The 19-year-old who killed eight people and then himself inside an Omaha, Nebraska shopping centre had a history of depression, although the family that had been looking after him said he’d improved in recent months.

Prior to Wednesday’s shooting rampage, Robert Hawkins left a suicide note at the home of his friend’s family, who’d taken him in after he was kicked out of his own home for some unknown reason. In it, he said “how sorry he was for everything,” that he loved his parents, and that he “wasn’t going to be a burden anymore.” Nurse Debora Maruca-Kovac took Hawkins in after her two teenage sons befriended him.

“He was depressed, and he had always been depressed,” Maruca-Kovac said. “But he looked like he was getting better.”

The last two weeks appear to have been hard ones for Hawkins – he was fired from his job at McDonald’s and broke up with his longtime girlfriend.
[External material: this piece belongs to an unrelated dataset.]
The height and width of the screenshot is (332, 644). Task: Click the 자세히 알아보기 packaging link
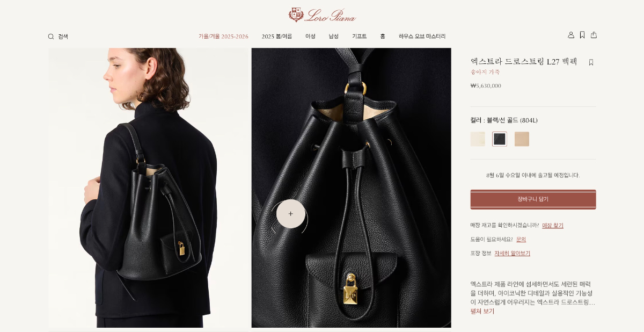coord(512,254)
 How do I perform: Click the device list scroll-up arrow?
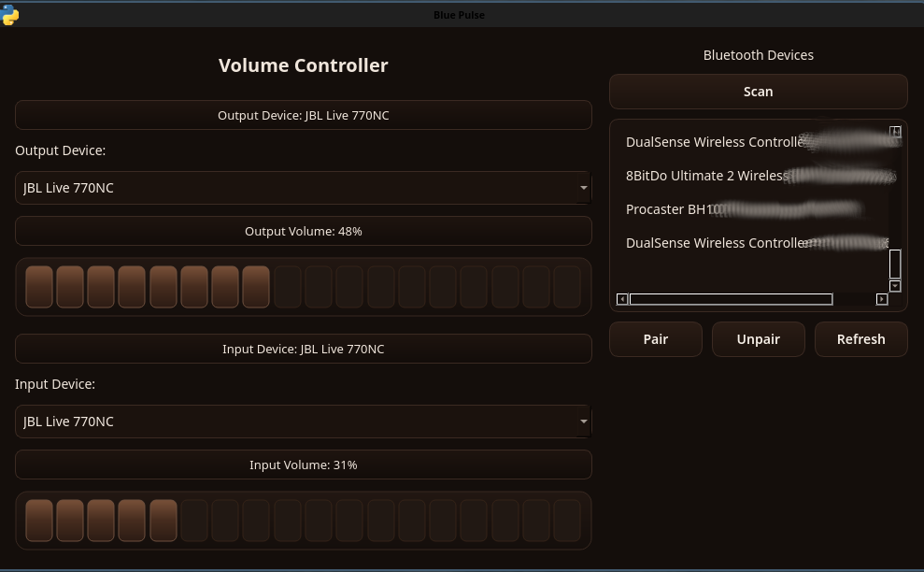(895, 132)
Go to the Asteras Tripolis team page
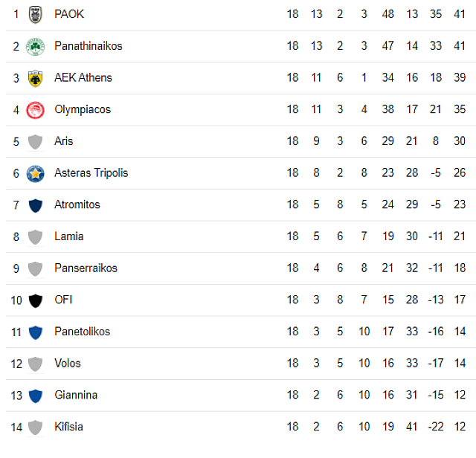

The teen earned a GED after dropping out of Papillion-La Vista High School, and Maruca-Kovac said for the most part he acted like a normal teenager.

He apparently called her at 1pm Wednesday telling her he’d left her a note in the bedroom but wouldn’t offer any more details – Maruca-Kovac found it on the floor by his bed when she returned home. On Thursday it was revealed that Hawkins apparently smuggled an assault rifle into the mall underneath his clothing.

In the note he included a “will,” which gave his Jeep Cherokee to his mother and suggested “my friends can have whatever they want.” Hawkins signed off the note saying that he’d now be famous.